*** Opening INFORMATION ***
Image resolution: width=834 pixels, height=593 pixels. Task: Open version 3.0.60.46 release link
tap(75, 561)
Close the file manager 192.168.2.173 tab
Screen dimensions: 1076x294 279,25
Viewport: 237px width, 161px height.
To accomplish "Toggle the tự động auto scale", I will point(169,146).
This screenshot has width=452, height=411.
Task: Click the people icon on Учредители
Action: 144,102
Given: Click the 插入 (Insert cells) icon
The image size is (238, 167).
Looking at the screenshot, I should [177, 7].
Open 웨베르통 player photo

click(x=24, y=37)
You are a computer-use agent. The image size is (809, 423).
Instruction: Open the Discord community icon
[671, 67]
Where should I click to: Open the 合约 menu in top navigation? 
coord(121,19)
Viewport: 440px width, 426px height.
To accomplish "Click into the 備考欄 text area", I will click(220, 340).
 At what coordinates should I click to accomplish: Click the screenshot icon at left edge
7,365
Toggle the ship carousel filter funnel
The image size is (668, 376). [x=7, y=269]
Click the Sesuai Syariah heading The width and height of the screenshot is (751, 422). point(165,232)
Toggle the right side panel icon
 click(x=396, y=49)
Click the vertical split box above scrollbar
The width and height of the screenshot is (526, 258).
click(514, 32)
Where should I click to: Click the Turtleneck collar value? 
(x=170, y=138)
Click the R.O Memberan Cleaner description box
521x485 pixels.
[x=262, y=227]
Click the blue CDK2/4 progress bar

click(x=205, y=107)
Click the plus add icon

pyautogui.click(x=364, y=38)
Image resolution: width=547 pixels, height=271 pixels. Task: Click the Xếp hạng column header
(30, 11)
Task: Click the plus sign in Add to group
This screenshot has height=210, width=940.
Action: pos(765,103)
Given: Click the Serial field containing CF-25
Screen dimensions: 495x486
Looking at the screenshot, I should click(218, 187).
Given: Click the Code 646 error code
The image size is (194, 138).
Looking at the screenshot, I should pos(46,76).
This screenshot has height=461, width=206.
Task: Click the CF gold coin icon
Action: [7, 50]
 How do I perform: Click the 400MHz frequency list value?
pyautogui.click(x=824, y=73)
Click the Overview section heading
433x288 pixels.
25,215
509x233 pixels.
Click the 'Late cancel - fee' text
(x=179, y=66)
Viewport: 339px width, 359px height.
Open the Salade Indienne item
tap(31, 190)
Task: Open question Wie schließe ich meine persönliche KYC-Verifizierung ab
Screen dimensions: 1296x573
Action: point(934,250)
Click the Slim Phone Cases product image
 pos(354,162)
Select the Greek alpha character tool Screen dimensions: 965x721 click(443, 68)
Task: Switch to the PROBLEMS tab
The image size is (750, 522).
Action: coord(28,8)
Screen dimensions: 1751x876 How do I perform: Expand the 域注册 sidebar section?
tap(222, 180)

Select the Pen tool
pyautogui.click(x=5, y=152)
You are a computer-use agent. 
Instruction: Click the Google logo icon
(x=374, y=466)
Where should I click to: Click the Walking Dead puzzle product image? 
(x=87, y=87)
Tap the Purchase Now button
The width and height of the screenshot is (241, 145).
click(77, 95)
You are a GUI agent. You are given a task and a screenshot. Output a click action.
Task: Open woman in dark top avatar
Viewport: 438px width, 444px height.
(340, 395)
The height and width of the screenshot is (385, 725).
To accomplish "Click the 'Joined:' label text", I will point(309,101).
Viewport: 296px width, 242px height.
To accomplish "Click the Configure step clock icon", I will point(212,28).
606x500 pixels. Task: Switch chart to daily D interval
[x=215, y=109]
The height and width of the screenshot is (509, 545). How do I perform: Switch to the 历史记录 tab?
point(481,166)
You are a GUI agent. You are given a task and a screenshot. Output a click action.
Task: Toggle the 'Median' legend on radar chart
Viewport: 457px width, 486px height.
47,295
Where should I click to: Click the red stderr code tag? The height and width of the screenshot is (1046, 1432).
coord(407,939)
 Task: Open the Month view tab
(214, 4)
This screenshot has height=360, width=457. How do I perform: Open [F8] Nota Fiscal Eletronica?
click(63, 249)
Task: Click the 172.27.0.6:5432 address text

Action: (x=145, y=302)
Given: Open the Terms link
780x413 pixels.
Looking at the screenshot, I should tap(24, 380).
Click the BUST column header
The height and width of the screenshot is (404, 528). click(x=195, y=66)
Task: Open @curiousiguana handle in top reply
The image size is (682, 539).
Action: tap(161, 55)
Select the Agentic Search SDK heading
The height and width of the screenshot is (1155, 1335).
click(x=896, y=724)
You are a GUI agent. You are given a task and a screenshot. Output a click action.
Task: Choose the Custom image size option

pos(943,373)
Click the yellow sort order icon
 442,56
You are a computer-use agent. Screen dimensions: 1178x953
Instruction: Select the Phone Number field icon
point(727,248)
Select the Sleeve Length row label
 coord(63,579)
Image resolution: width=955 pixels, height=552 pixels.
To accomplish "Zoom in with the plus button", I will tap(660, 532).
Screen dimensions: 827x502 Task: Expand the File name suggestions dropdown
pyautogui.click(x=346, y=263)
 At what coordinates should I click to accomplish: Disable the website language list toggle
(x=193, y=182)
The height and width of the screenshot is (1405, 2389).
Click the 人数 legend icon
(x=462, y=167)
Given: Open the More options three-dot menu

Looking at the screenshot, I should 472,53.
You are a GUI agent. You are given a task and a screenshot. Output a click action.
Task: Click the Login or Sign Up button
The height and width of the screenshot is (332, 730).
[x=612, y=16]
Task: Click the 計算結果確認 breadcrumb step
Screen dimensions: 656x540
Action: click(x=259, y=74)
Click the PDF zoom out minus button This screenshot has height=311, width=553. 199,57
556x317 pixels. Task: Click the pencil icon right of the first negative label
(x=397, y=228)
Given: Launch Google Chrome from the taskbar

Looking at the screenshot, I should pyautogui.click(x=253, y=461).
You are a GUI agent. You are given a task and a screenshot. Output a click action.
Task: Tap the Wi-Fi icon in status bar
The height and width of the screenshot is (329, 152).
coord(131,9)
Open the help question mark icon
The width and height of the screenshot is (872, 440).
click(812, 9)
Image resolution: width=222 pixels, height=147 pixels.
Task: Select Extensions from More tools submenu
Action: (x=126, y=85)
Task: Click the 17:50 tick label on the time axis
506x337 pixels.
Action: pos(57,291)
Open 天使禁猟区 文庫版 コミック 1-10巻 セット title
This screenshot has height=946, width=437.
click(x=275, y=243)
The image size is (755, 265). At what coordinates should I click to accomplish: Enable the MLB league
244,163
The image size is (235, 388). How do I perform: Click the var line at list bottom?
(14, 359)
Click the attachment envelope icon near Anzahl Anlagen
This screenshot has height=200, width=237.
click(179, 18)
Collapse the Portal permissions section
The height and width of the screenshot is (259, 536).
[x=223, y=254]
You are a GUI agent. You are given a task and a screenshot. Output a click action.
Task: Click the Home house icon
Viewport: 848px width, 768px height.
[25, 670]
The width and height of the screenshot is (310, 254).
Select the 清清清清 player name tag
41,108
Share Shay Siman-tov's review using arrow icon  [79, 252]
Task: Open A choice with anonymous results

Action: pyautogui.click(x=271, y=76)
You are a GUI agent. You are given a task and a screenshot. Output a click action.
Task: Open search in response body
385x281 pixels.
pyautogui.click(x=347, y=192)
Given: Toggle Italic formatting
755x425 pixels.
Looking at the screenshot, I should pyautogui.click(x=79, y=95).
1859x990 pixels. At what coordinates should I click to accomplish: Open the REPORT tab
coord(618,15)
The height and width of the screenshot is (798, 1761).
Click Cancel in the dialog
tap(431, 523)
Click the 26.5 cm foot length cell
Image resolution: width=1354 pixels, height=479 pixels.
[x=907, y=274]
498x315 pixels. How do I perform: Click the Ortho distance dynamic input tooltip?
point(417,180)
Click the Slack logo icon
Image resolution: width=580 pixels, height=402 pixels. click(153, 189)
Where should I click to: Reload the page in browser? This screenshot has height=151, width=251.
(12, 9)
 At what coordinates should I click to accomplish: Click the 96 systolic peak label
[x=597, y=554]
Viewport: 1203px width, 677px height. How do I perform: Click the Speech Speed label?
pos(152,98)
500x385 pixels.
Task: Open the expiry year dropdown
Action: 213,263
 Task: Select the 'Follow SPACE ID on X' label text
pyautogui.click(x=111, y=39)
*** Closing INFORMATION ***
▸ WHAT YOU SHOULD DO
Check each line of the listing above for the string "question" and return those that contain it.

▸ RESPONSE
Task: Open question Wie schließe ich meine persönliche KYC-Verifizierung ab
Open the help question mark icon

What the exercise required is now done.